Kognitive Beeinträchtigungen könnten bei rheumatoider Arthritis eine wichtige Komorbidität darstellen

Seoul – Forschende aus Südkorea haben in einer landesweiten, bevölkerungsbasierten Kohortenstudie nachgewiesen, dass bei Menschen mit rheumatoider Arthritis (RA) im Vergleich zu nach Alter, Geschlecht und Indexjahr gepaarten Kontrollpersonen eine signifikant höhere Inzidenz und ein signifikant höheres Risiko für kognitive Beeinträchtigungen besteht (RMD Open 2026; DOI: 10.1136/rmdopen-2025-006685).
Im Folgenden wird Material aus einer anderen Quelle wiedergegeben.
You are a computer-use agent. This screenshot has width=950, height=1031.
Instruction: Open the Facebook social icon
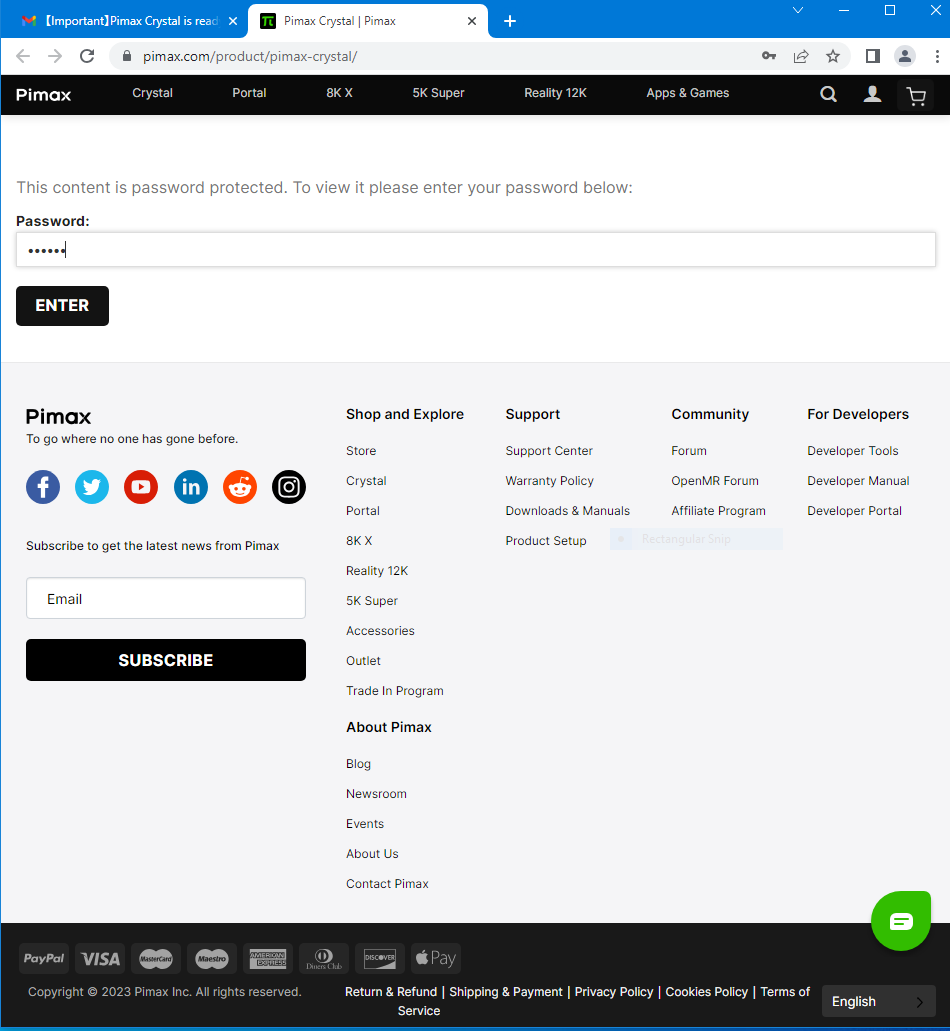coord(43,487)
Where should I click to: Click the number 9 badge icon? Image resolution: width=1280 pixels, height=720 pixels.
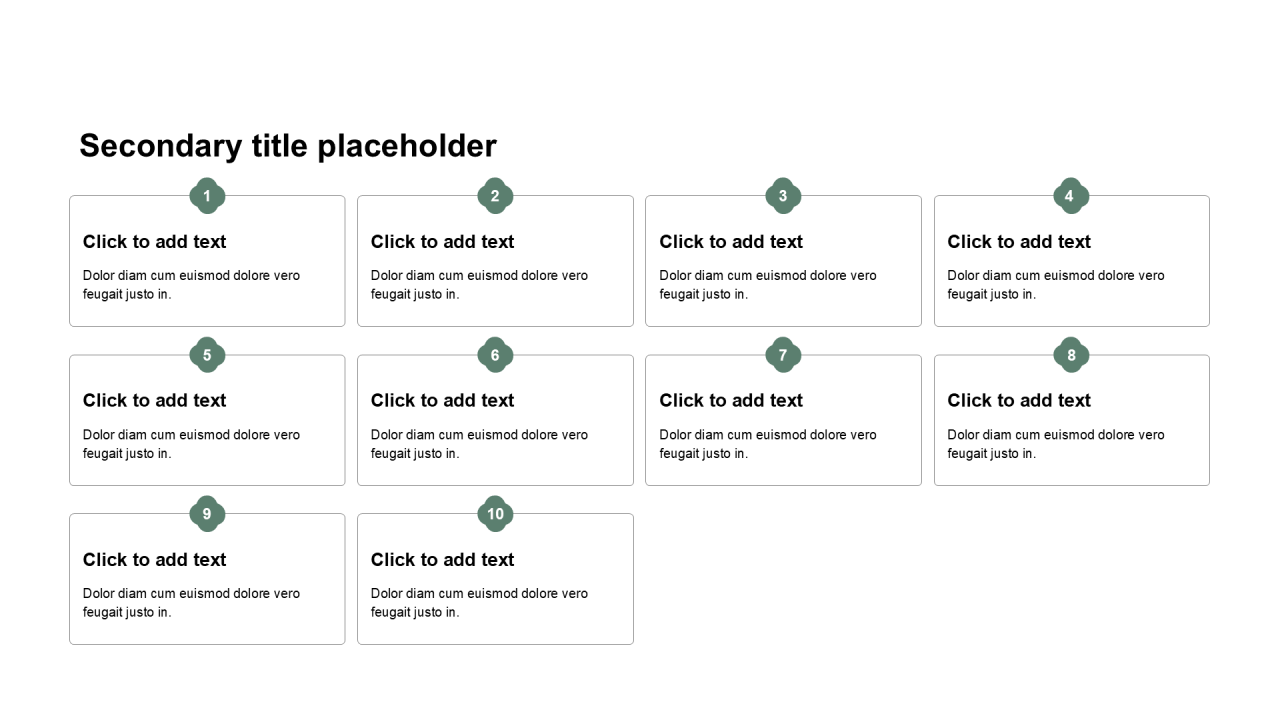(x=207, y=514)
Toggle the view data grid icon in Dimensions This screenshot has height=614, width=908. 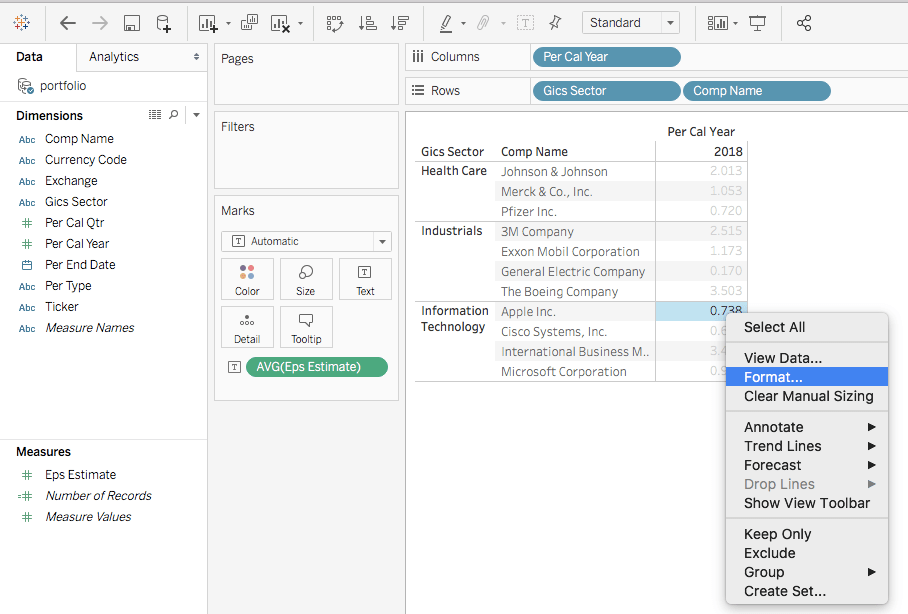(x=155, y=115)
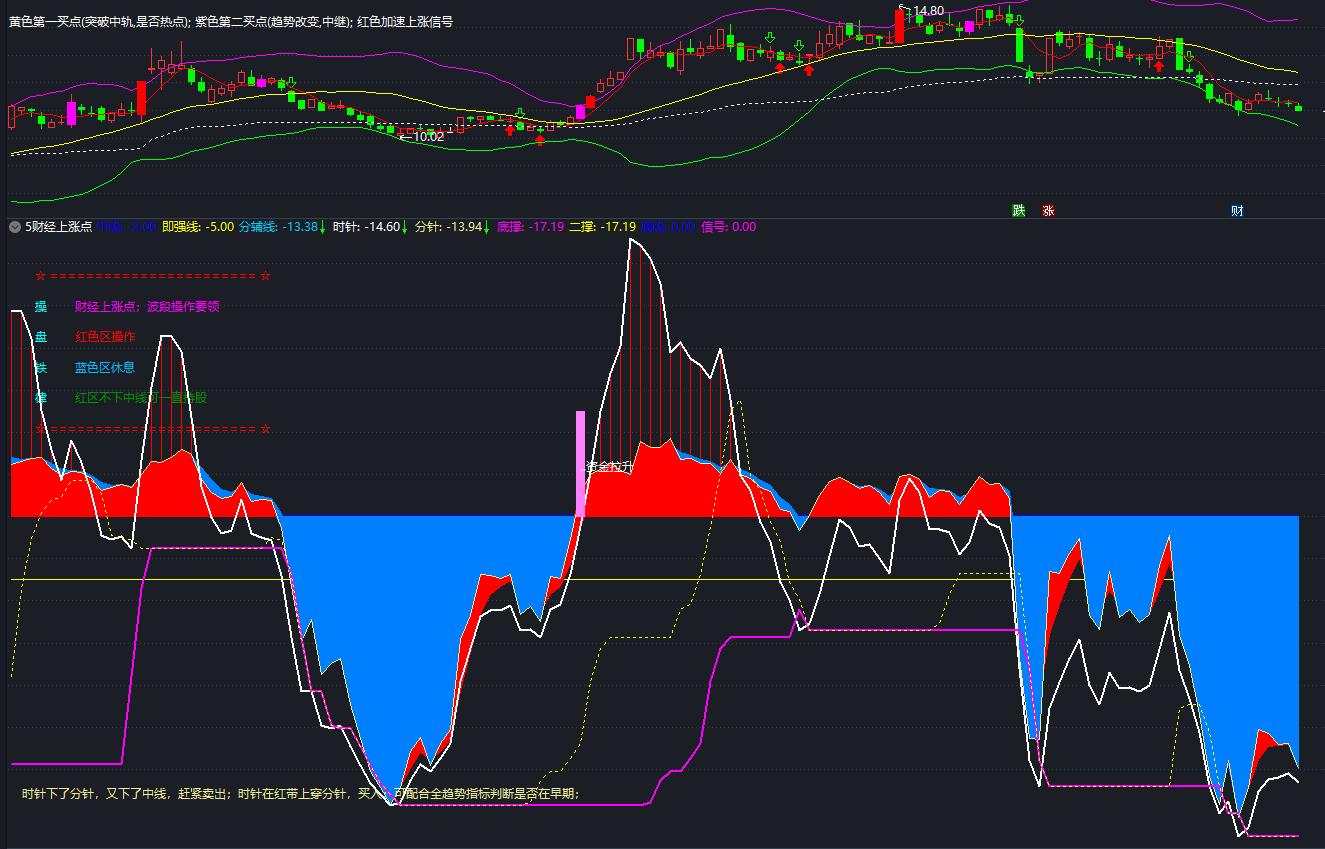Click the red star icon starting the divider line

coord(40,277)
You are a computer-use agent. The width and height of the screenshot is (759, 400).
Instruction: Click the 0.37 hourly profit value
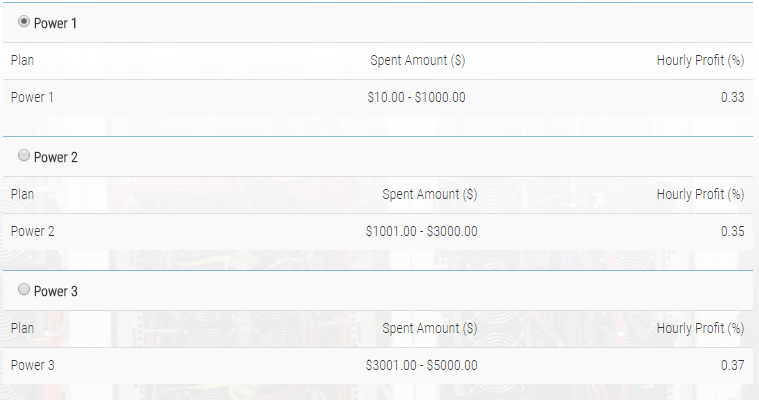tap(732, 365)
Nachdem frühere Kohorten-, Querschnitts- und Fall-Kontroll-Studien zur Epidemiologie kognitiver Beeinträchtigungen bei RA widersprüchliche Ergebnisse geliefert hatten, analysierten die Forschenden um Oh Chan Kwon von der Abteilung für Rheumatologie des Yonsei University College of Medicine die Verläufe von Patientinnen und Patienten mit neu diagnostizierter RA (n = 26.437) aus den Jahren 2011 bis 2014 sowie eine 1:1 nach Alter, Geschlecht und Erkrankungsjahr angepasste Kontrollgruppe (mit ebenfalls 26.437 Teilnehmenden) aus einer landesweiten koreanischen Abrechnungsdatenbank.